Brain’s neural activities encompass both periodic rhythmic oscillations and aperiodic neural fluctuations. Rhythmic oscillations manifest as spectral peaks of neural signals, directly reflecting the synchronized activities of neural populations and closely tied to cognitive and behavioral states. In contrast, aperiodic fluctuations exhibit a power-law decaying spectral trend, revealing the multiscale dynamics of brain neural activity. In recent years, researchers have made notable progress in studying brain aperiodic dynamics. These studies demonstrate that aperiodic activity holds significant physiological relevance, correlating with various physiological states such as external stimuli, drug induction, sleep states, and aging. Aperiodic activity serves as a reflection of the brain’s sensory capacity, consciousness level, and cognitive ability. In clinical research, the aperiodic exponent has emerged as a significant potential biomarker, capable of reflecting the progression and trends of brain diseases while being intricately intertwined with the excitation-inhibition balance of neural system. The physiological mechanisms underlying aperiodic dynamics span multiple neural scales, with activities at the levels of individual neurons, neuronal ensembles, and neural networks collectively influencing the frequency, oscillatory patterns, and spatiotemporal characteristics of aperiodic signals.
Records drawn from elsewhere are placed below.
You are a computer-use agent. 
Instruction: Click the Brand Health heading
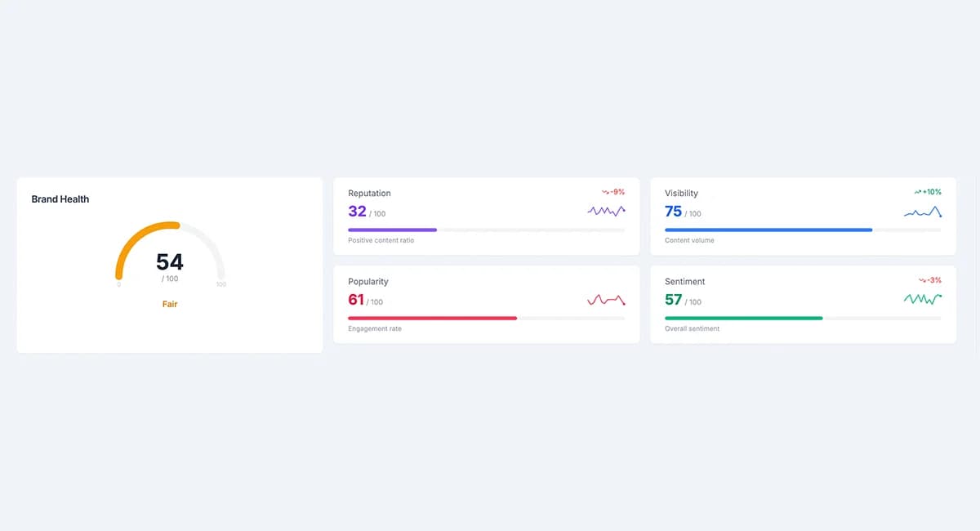pos(60,199)
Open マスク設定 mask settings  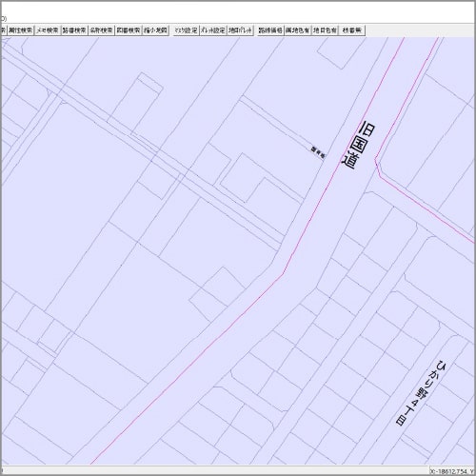click(x=187, y=30)
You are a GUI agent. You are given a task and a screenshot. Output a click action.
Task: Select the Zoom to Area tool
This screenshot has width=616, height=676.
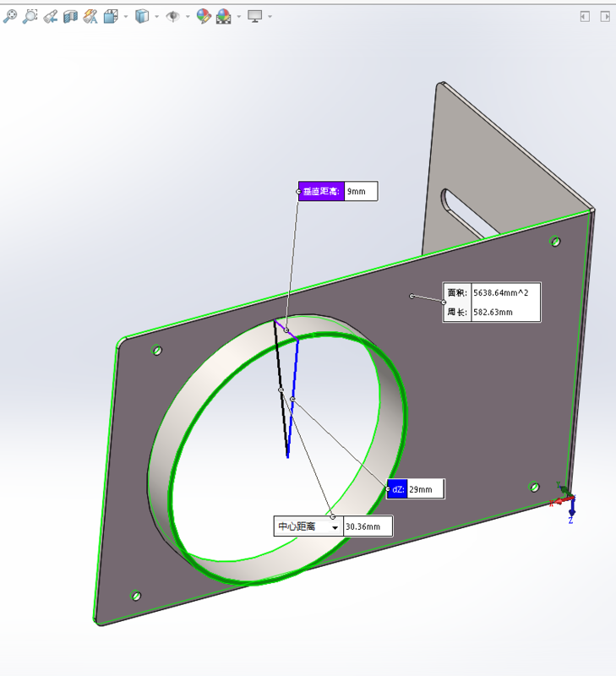pyautogui.click(x=30, y=16)
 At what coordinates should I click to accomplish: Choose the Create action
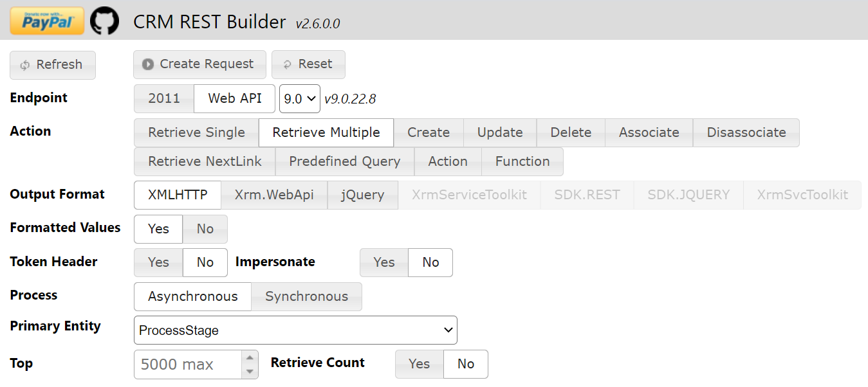click(428, 132)
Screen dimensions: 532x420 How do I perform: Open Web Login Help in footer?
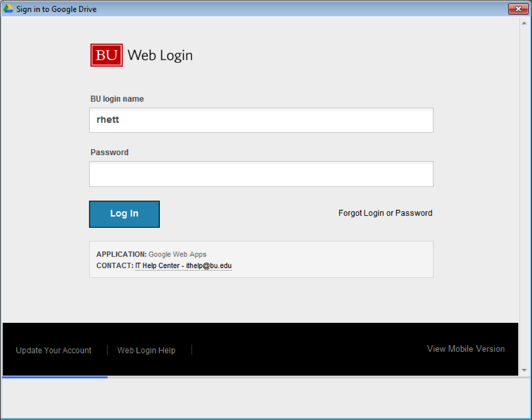(x=146, y=350)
Aperiodic dynamics currently boasts broad application prospects. It not only provides a novel perspective for investigating brain neural dynamics but also holds immense potential as a neural marker in neuromodulation or brain-computer interface technologies. This paper summarizes methods for extracting characteristic parameters of aperiodic activity, analyzes its physiological relevance and potential as a biomarker in brain diseases, summarizes its physiological mechanisms, and based on these findings, elaborates on the research prospects of aperiodic dynamics.